### ASSIGNMENT
Return exactly the span of lines in the following data that opens with the line containing "Instruction: Open the Accounts book icon" and closes with the line containing "665x1440 pixels.". Include nothing else.

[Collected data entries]
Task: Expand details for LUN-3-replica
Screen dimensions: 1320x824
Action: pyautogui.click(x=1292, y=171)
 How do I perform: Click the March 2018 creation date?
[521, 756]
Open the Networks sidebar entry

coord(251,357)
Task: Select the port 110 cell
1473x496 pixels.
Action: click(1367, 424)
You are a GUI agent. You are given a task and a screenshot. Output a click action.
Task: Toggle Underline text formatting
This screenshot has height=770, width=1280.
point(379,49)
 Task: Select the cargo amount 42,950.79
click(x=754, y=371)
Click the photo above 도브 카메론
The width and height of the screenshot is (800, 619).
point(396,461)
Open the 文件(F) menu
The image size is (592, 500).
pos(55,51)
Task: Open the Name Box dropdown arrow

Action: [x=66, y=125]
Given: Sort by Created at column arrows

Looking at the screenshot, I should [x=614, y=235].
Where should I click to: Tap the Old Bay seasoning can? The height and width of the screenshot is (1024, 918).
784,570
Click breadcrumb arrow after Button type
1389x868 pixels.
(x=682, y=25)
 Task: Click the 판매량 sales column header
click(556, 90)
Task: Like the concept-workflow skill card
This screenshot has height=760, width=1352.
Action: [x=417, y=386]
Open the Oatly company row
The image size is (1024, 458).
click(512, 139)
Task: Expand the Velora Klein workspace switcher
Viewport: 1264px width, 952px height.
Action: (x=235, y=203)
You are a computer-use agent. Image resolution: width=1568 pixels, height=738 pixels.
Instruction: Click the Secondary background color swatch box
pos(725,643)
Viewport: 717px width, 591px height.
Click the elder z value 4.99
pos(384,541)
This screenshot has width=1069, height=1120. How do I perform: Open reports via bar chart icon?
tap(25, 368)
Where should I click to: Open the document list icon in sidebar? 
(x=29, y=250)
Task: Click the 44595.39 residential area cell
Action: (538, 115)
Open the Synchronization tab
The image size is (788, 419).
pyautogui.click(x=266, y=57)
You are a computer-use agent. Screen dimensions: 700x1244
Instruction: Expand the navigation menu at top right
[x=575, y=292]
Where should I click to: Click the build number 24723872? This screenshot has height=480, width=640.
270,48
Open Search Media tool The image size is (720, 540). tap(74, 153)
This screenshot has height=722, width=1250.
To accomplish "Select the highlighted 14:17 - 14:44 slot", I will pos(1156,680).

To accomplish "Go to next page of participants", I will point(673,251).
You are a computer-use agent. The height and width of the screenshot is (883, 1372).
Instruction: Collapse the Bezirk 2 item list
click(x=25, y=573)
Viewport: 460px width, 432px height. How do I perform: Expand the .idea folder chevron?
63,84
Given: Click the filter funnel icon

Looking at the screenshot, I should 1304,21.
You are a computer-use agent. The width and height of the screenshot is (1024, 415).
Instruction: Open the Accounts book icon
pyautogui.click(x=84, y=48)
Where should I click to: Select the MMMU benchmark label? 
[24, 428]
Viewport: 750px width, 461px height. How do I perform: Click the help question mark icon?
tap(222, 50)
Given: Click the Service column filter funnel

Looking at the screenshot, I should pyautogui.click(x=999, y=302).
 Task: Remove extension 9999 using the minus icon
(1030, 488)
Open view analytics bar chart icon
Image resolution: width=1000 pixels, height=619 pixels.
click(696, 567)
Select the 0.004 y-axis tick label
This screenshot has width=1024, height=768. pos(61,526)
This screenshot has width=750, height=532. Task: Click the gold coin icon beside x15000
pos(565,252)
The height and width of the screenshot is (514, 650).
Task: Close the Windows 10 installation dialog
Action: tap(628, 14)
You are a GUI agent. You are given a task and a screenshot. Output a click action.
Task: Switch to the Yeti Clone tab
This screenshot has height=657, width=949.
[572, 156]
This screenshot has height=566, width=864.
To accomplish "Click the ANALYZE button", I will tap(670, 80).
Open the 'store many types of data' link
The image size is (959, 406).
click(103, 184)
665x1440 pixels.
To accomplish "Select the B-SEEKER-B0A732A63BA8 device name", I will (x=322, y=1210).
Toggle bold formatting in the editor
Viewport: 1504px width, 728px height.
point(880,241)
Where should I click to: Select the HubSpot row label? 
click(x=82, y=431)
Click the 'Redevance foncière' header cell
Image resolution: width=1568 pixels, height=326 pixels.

### EXERCISE ANSWER
Instruction: Open the Accounts book icon
pyautogui.click(x=84, y=48)
Where should I click to: Select the MMMU benchmark label? 
[24, 428]
Viewport: 750px width, 461px height. How do I perform: Click the help question mark icon?
tap(222, 50)
Given: Click the Service column filter funnel

Looking at the screenshot, I should pyautogui.click(x=999, y=302).
 Task: Remove extension 9999 using the minus icon
(1030, 488)
Open view analytics bar chart icon
Image resolution: width=1000 pixels, height=619 pixels.
click(696, 567)
Select the 0.004 y-axis tick label
This screenshot has width=1024, height=768. pos(61,526)
This screenshot has width=750, height=532. Task: Click the gold coin icon beside x15000
pos(565,252)
The height and width of the screenshot is (514, 650).
Task: Close the Windows 10 installation dialog
Action: tap(628, 14)
You are a GUI agent. You are given a task and a screenshot. Output a click action.
Task: Switch to the Yeti Clone tab
This screenshot has height=657, width=949.
[572, 156]
This screenshot has height=566, width=864.
To accomplish "Click the ANALYZE button", I will tap(670, 80).
Open the 'store many types of data' link
The image size is (959, 406).
click(103, 184)
665x1440 pixels.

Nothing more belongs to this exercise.